## Data under study
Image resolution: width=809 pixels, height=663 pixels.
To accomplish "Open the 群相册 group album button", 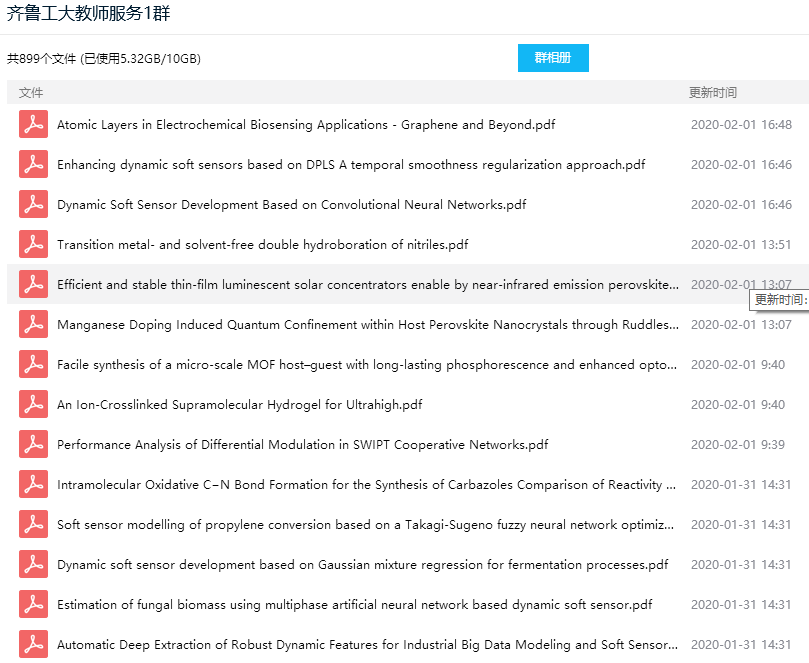I will 553,58.
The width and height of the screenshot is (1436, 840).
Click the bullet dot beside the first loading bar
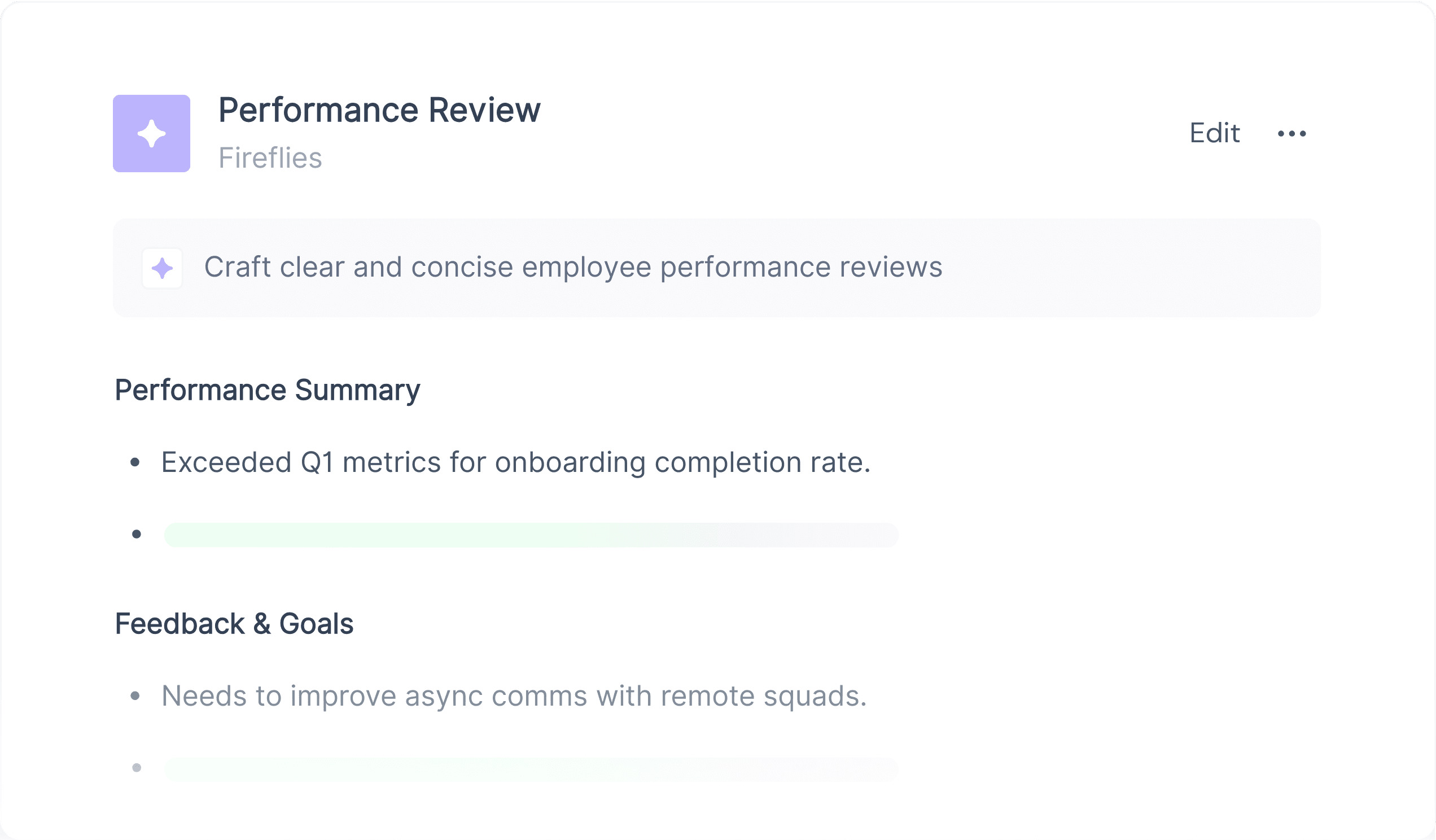coord(136,535)
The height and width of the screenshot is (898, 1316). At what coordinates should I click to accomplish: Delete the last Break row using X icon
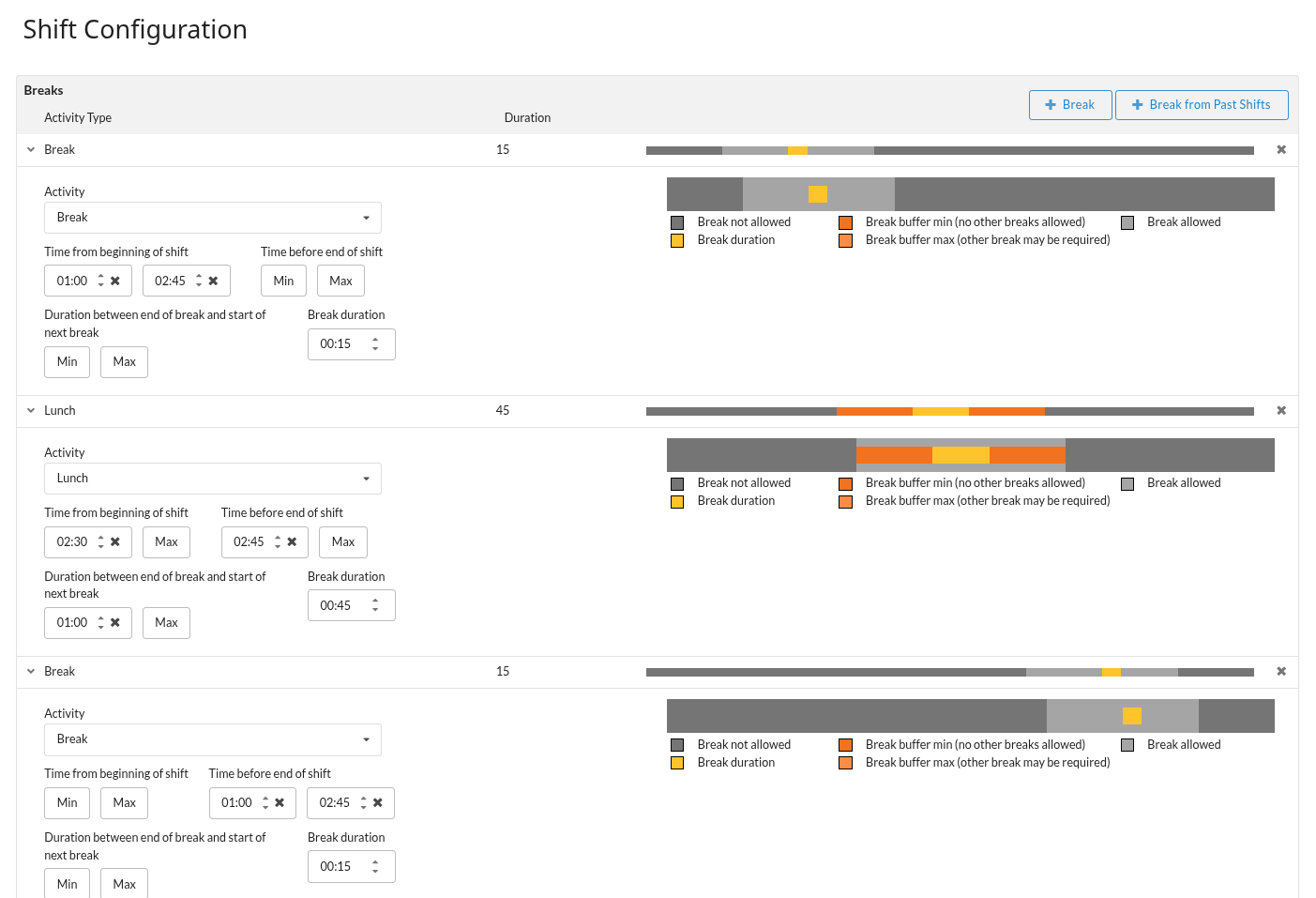1281,672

## What the exercise asks
The answer must be an exact copy of the lines from the one containing "Click the bullet" through the last line of the records, and nothing else. Pictures do not belong in it.

## Answer to the exercise
Click the bullet dot beside the first loading bar
coord(136,535)
The height and width of the screenshot is (898, 1316). At what coordinates should I click to accomplish: Delete the last Break row using X icon
1281,672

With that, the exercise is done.